Die Keksdose meines Großvaters – oder was es wirklich braucht, um glücklich zu sein

Es ist vor allem goldenes Licht und der Geruch von Vanille, an den ich denke, wenn ich mich an die Kindheitstage bei meinen Großeltern erinnere. An Regen erinnere ich mich kaum. Nur an die Sonnenstrahlen, die wie flüssiges Gold durch die Wohnung strömten, wie sie die selbstgemachten Stickbilder meiner Oma beleuchteten und die detailreichen Malereien meines Opas an der Garagentür. Ich erinnere mich an den von Sonnenstrahlen durchfluteten Raum, der damals das Esszimmer war.
Das Esszimmer mit der tickenden Wanduhr, mit dem Esstisch aus Holz und an die große Keksdose, die immer rechts auf der Anrichte stand, wenn man den Raum betrat.

Mein Opa war ein fröhlicher Mensch. Er hat gern gefeiert.
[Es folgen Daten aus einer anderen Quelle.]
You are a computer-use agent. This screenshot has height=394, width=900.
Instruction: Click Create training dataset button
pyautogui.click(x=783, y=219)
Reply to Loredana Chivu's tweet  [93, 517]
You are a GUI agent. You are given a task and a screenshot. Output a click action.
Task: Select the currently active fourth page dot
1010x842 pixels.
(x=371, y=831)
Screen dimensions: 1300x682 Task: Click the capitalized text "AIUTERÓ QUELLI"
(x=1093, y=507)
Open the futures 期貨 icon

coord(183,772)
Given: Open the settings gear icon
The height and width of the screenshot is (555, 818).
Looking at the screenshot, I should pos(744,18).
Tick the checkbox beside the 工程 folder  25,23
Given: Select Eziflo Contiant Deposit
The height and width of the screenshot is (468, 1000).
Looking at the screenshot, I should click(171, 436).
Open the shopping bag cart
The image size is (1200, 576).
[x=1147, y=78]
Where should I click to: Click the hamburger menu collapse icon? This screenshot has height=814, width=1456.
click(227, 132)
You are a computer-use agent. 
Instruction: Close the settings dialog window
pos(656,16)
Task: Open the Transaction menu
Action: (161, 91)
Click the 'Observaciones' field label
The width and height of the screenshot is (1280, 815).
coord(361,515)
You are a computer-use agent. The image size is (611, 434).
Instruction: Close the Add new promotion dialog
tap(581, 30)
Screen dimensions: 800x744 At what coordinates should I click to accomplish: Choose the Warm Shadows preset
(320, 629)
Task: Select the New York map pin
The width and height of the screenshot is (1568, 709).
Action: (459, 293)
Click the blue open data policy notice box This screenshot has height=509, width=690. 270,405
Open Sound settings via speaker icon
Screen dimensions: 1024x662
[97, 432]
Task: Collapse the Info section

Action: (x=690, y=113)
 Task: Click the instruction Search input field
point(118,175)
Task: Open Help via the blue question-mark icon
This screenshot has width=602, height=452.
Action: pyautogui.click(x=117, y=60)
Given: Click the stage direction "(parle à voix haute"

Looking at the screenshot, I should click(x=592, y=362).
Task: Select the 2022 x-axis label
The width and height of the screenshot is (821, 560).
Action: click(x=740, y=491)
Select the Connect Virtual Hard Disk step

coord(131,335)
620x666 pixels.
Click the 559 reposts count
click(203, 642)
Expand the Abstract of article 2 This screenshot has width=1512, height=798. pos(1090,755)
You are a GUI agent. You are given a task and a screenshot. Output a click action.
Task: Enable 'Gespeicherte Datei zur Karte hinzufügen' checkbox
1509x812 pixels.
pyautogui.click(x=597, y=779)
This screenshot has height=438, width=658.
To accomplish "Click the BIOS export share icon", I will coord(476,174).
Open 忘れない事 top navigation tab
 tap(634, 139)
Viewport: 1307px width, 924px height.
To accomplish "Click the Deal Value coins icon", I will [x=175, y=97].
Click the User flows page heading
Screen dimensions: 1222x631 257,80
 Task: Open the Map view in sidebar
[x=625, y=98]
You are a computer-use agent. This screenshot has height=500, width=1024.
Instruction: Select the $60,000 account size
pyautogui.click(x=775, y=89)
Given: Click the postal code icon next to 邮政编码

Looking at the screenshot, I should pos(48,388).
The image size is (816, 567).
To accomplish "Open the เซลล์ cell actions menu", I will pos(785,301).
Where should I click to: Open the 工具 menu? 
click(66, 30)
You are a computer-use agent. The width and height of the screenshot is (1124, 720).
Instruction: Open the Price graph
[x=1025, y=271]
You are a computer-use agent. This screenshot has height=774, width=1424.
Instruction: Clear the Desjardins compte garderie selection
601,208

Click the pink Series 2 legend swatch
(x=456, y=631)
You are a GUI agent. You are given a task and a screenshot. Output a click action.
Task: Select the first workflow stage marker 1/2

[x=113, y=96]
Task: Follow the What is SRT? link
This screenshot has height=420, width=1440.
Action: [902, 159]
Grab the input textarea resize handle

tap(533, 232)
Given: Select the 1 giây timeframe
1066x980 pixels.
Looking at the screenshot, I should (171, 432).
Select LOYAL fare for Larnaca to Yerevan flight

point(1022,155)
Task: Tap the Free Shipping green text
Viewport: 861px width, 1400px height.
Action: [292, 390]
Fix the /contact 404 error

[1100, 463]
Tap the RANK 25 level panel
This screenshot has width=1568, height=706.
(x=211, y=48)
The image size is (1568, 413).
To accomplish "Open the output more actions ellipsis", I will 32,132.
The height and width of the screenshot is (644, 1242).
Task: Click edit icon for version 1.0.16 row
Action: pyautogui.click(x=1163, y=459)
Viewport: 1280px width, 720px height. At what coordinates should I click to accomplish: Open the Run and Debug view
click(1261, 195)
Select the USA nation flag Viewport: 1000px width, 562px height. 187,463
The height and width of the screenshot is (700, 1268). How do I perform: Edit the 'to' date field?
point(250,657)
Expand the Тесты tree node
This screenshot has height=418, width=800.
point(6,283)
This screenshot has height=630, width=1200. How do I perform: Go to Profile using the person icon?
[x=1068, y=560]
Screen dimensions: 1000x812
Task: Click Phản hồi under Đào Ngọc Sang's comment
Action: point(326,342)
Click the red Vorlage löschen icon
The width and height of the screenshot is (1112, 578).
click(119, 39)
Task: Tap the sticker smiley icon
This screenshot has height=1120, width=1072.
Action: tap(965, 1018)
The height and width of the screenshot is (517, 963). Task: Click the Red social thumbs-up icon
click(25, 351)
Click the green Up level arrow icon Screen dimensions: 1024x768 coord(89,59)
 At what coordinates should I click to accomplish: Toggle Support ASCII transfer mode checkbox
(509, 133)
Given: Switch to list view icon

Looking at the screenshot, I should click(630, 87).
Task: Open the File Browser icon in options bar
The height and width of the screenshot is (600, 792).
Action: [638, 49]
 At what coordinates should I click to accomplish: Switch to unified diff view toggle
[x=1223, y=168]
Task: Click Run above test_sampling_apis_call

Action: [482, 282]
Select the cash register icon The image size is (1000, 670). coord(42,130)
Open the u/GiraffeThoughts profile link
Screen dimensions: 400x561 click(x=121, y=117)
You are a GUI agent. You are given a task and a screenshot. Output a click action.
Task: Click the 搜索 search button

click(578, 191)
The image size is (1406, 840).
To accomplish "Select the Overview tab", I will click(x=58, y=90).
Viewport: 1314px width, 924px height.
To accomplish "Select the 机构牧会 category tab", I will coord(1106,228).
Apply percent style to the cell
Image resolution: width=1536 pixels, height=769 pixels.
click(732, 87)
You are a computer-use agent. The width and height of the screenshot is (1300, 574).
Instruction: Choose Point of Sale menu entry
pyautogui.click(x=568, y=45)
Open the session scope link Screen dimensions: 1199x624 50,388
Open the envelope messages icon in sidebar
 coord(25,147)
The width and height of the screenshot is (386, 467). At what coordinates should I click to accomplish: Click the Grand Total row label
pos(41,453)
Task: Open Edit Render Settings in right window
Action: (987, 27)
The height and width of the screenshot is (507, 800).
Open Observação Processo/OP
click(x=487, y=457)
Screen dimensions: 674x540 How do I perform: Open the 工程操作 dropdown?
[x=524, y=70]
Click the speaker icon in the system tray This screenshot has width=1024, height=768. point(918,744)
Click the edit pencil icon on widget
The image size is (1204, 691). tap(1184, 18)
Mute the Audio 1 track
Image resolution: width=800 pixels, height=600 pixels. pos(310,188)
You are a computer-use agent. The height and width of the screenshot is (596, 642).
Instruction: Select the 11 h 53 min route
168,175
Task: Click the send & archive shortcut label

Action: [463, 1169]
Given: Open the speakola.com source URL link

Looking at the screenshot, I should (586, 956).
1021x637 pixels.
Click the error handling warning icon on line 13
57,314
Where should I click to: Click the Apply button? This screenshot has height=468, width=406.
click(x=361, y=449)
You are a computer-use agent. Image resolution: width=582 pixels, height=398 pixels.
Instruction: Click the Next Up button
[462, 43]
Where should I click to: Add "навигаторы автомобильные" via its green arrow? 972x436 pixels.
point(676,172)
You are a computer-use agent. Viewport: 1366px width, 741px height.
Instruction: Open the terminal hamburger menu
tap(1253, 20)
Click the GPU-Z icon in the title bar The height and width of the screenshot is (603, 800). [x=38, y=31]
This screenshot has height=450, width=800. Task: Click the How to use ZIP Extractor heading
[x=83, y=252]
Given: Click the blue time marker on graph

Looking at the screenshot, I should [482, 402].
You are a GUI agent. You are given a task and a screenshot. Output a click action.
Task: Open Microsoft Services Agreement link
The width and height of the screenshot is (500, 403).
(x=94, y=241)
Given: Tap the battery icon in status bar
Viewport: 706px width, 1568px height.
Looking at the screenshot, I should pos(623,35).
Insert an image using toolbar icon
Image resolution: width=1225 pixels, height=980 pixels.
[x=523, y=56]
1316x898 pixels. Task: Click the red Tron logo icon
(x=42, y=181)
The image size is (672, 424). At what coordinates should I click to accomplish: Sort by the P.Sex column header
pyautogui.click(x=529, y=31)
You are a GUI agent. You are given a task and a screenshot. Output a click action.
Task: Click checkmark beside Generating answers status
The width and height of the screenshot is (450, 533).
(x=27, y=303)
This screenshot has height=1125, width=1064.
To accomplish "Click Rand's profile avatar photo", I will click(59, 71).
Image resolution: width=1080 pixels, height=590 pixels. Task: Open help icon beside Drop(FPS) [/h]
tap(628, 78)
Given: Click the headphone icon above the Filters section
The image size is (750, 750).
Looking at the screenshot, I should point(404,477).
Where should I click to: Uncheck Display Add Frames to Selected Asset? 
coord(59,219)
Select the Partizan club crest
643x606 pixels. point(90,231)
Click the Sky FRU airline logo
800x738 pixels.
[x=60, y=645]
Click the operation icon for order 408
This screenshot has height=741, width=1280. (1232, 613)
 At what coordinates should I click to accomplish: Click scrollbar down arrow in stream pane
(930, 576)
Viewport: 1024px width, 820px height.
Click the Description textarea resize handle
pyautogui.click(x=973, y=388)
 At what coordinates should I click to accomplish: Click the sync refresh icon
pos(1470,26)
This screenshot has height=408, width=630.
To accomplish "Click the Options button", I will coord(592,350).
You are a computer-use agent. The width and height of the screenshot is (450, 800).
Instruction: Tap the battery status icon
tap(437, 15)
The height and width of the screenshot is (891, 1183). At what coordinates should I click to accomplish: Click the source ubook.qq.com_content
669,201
Dafür gab es sogar extra im hauseigenen Keller einen kleinen Partyraum, so richtig mit Teppich, Sofas und Partydeko.
Mein Opa hat sein Haus und Essen gern mit anderen geteilt.
Passend dazu war der Kelleraufgang geziert von dem handgeschriebenen Spruch: „Mach es wie die Sonnenuhr, zähl die heit’ren Stunden nur“.
Nicht nur sein Haus und Essen, sondern auch Momente hat er geteilt.
Das einzige, was er nicht geteilt hat, war seine Keksdose.
Jeder wusste, dass seine Keksdose für ihn allein reserviert war, für seine eigenen kleinen Glücksmomente zwischendurch. Sie war aus diesem Glas mit breiten Boden und Glockendeckel, die Art, die mir als Kind so pompös erschien. Das müssten ganz besondere Kekse sein, die da in der Dose aufbewahrt wurden, dachte ich, denn mein Opa wusste immer genau, wie viele Kekse in der Dose waren, und nicht einmal meine Großmutter oder seine Kinder durften den heiligen Glockendeckel öffnen.
Es war seine Keksdose.

Wie so viele Menschen der Kriegsgeneration gehörten meine Großeltern zu denen, die materiell gesehen nie besonders reich waren, aber in Wahrheit so viel mehr hatten, als viele andere.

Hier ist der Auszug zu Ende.